FastMail supports CalDAV. I use my FastMail calendar with Thunderbird (Lightning) and on my iPhone; works great. They also support CardDAV for contacts. /satisfied FM customer since ~2008 or so
I had to purchase a CalDAV and CardDAV app (which were extremely cheap, mind) for Android, so it's not quite as plug'n'play there.
Why is jjawssd's (sister) comment dead? Davdroid works great and is free (as in beer and speech), though I would encourage people to donate if it's useful to you.
I wouldn't know, I have a self-hosted calendar. From the little I've seen, though, the calendar part of Fastmail is very good too.
Which self-hosted calendar do you use? would you recommend it? I'm in the market for a new one, but the current offerings that I've seen aren't great.
I use Radicale and find it great, but there's no UI, so you need to use whatever client you want that supports CalDAV (I use Lightning and the calendar on my phone). Lately I've been liking Nextcloud a lot, and that's a one-stop solution for lots of things, so nowadays I would recommend that if you have a home server or want to pay someone to host it.
Thanks!

I've looked at nextcloud, but IIRC, you have to have the whole suite installed, right? I'd love a way to just use the calendar function.

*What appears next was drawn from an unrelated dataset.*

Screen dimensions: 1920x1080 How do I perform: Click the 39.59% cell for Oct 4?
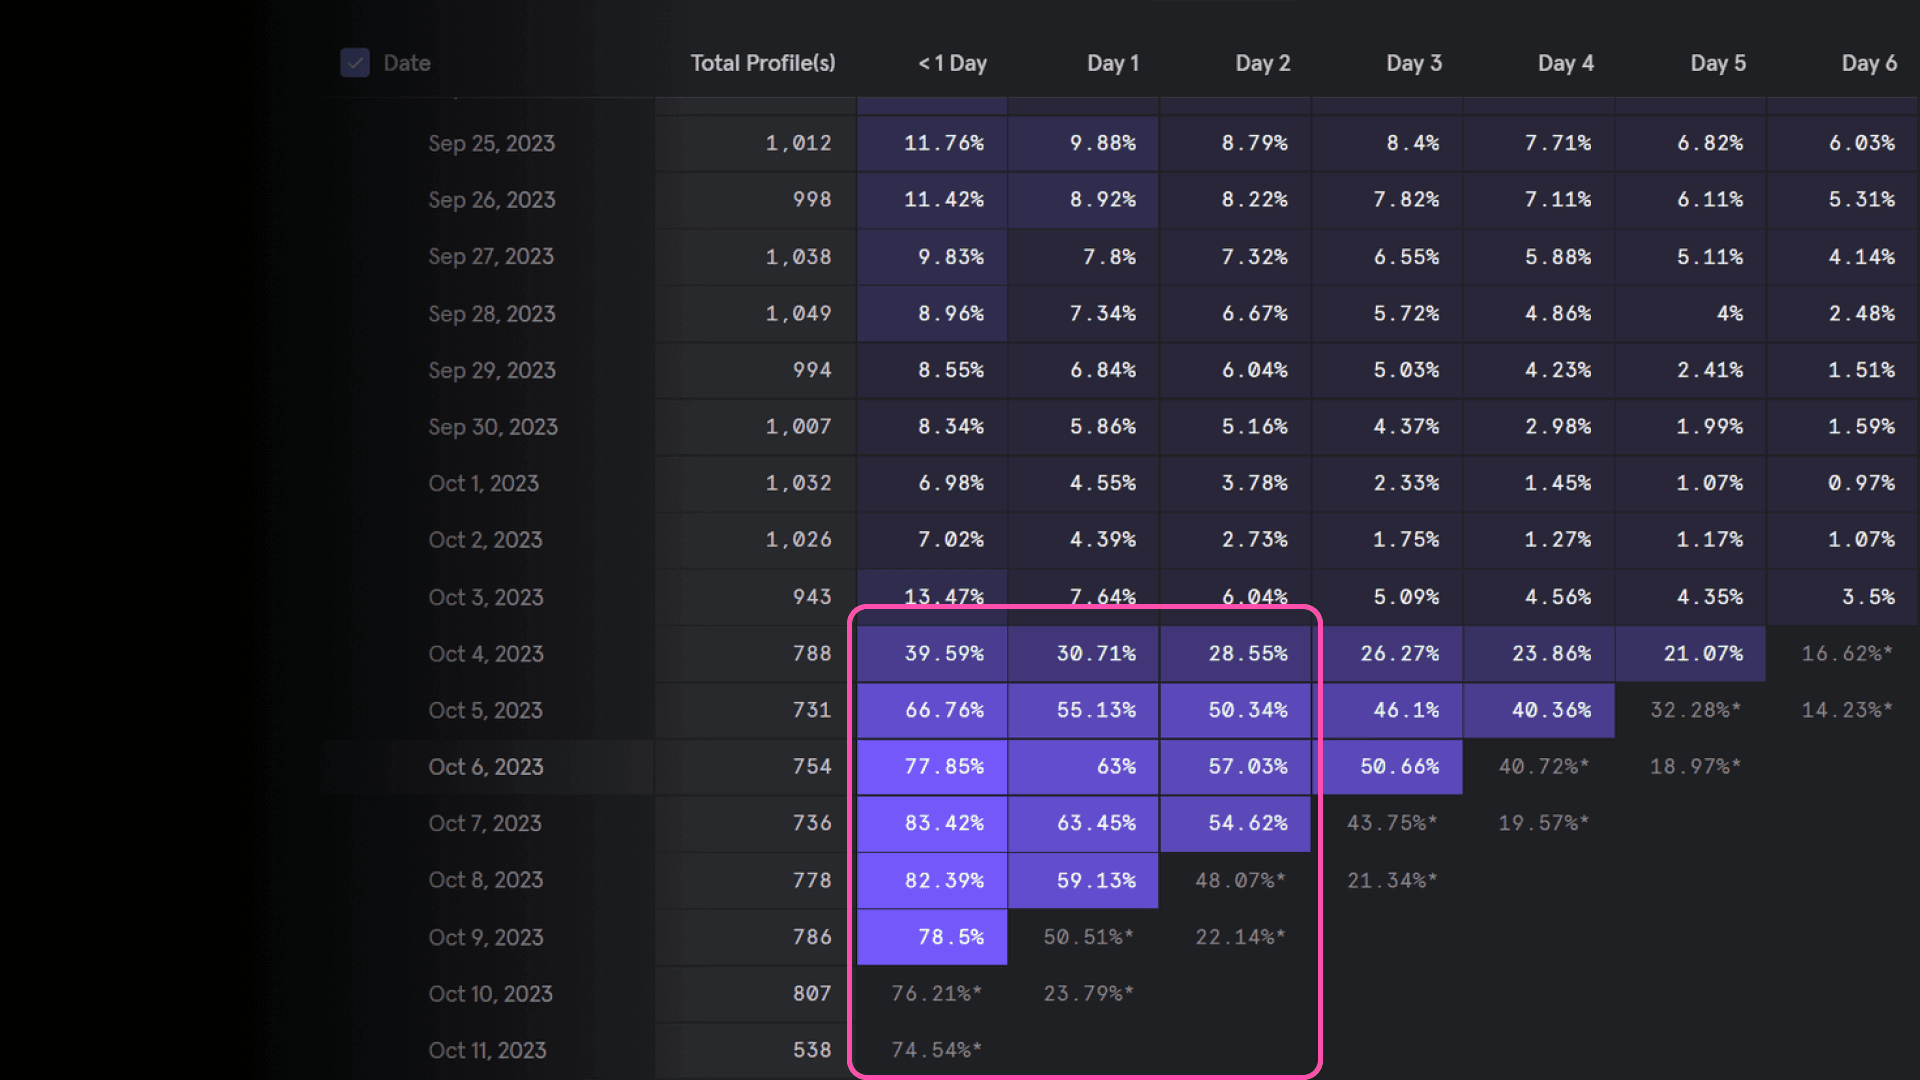[943, 653]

Last time I tried fast mail they didn’t really support labels, only folders. Is that still the case, or is there a good workaround?
FastMail is standards-based, so it does not support labels. This is a good thing, and you should stop depending on Google-specific proprietary features. Even when I was on Gmail, I had a lot of issues with labels because the third party mail clients I needed to use didn't support them. The inbox tabs I ended up replacing in Gmail with rules/filters, that moved my social updates, for instance, to an actual social folder which worked properly on third party clients.

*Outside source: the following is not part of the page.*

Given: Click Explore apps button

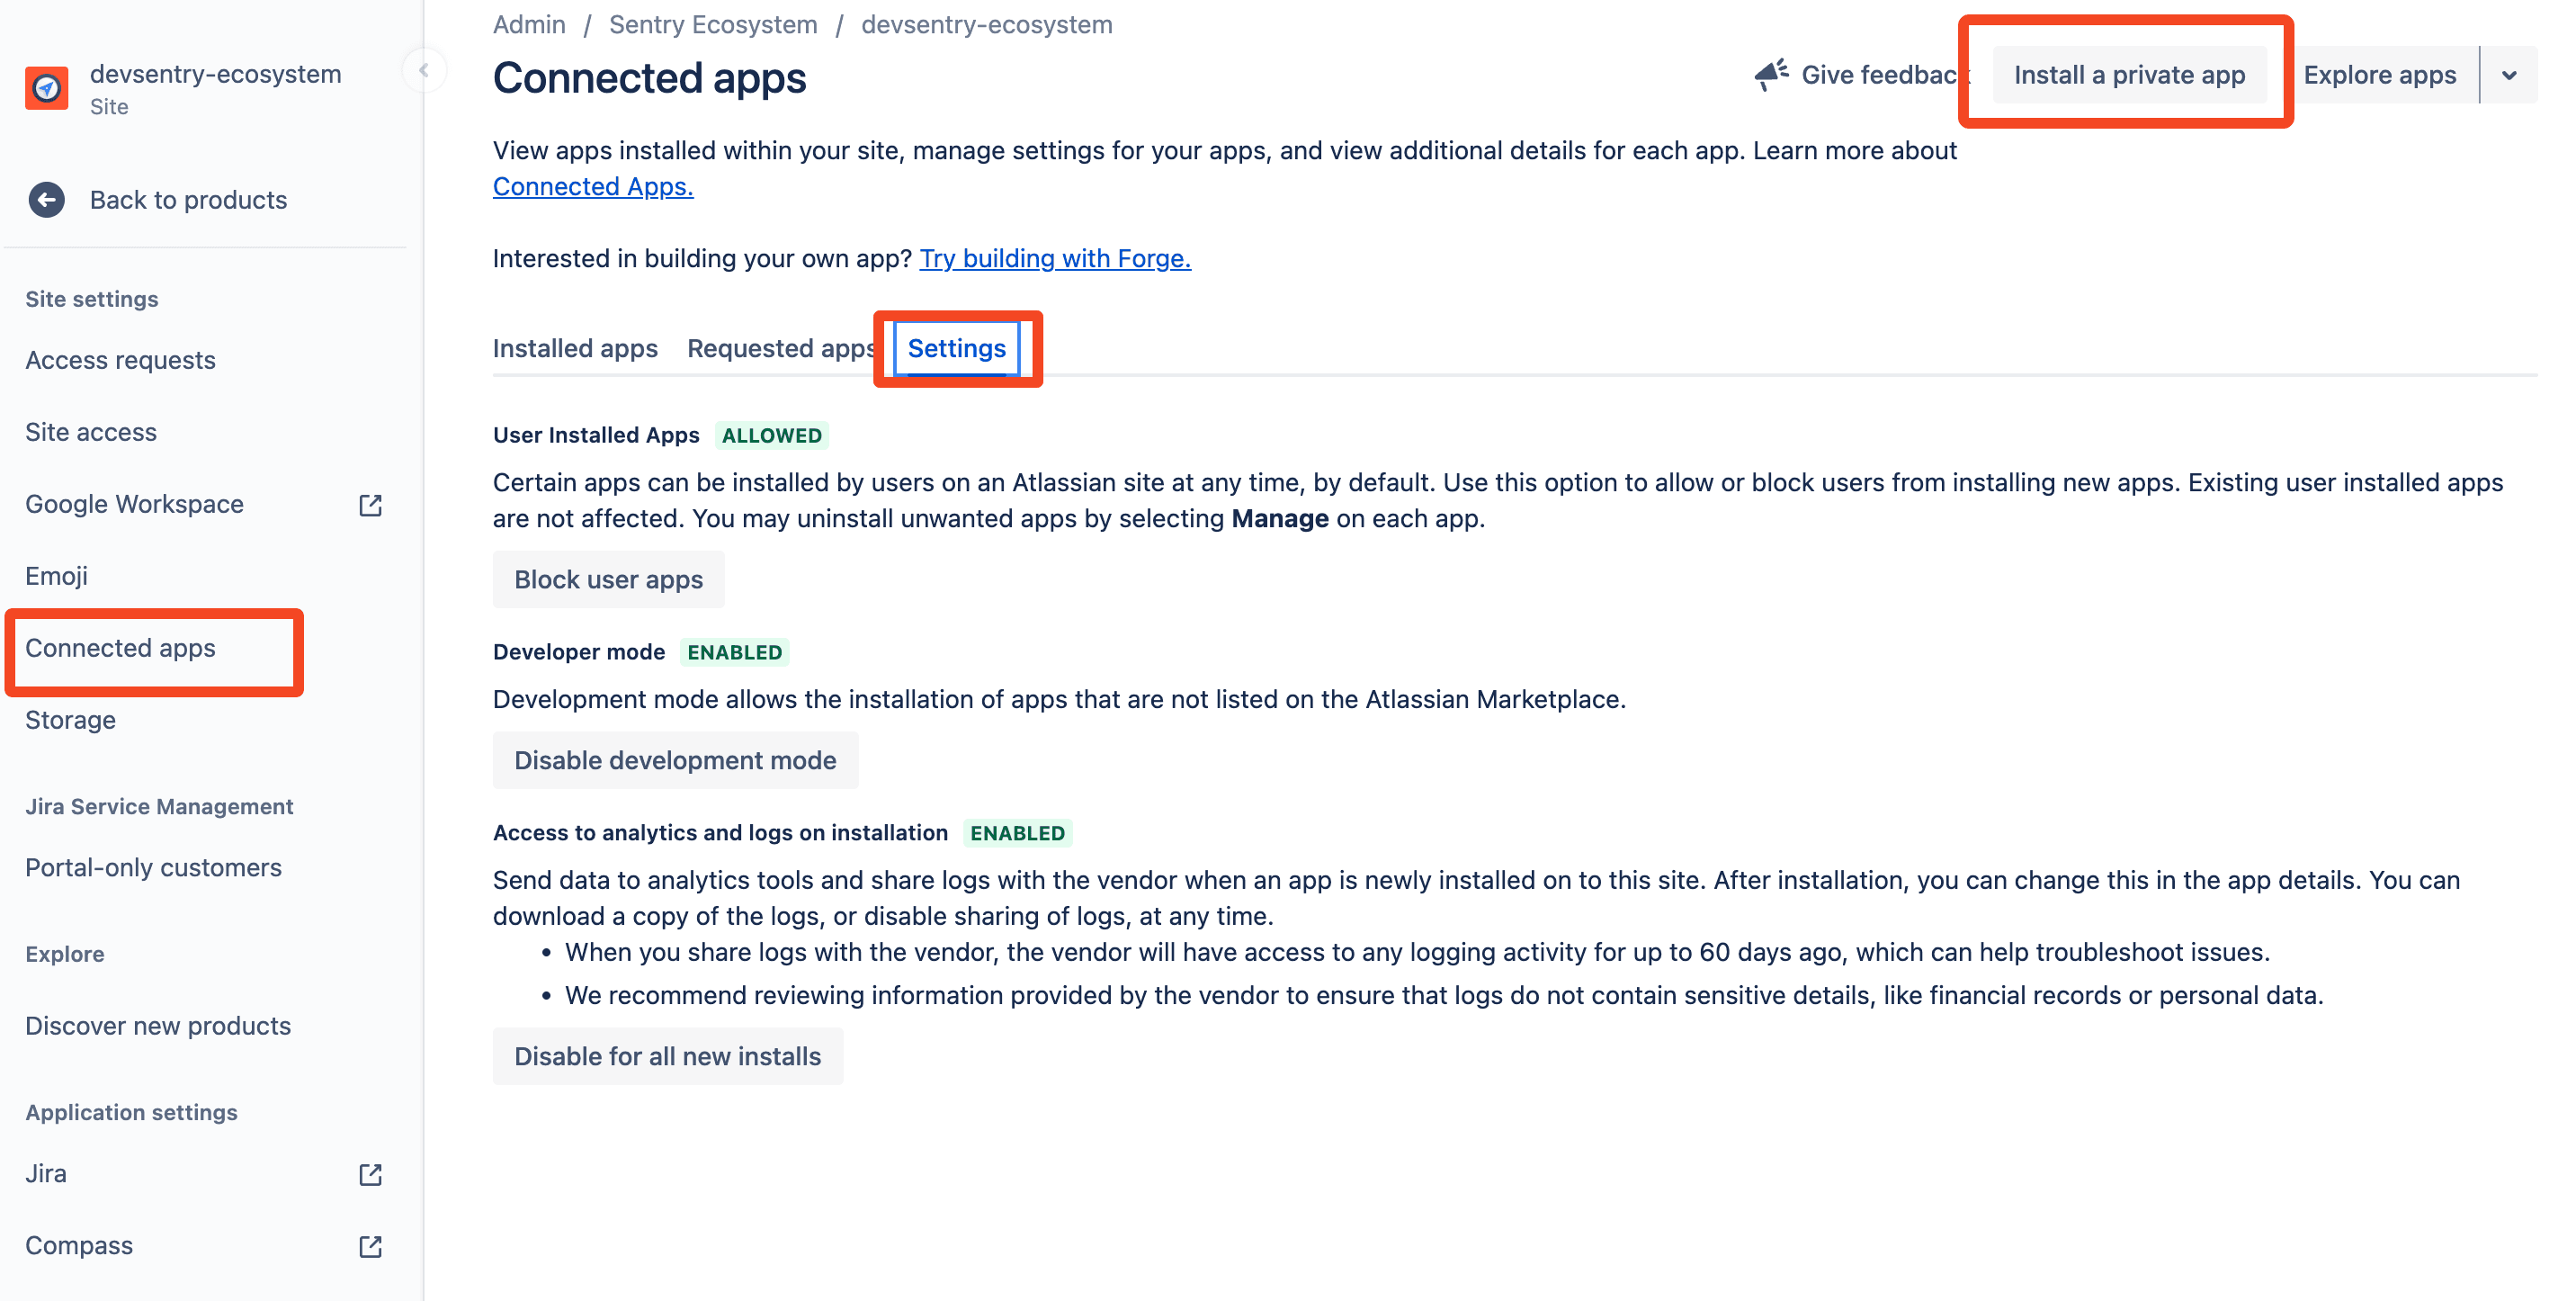Looking at the screenshot, I should coord(2379,75).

That being said, FastMail is also the leading developer/champion of a new mail standard called JMAP, which supports both labels and folders. I suspect, therefore, if it takes off, they may consider supporting labels themselves.

I used fastmail for a year and can recommend it, but if you’re European you should probably look up runbox instead as it’s housed in Norway.

That’s what I eventually switched to and it works fine.

> assuming fast mail lets me

It does let you, you can create as many aliases as you want (I'm assuming) on any of their or your domains.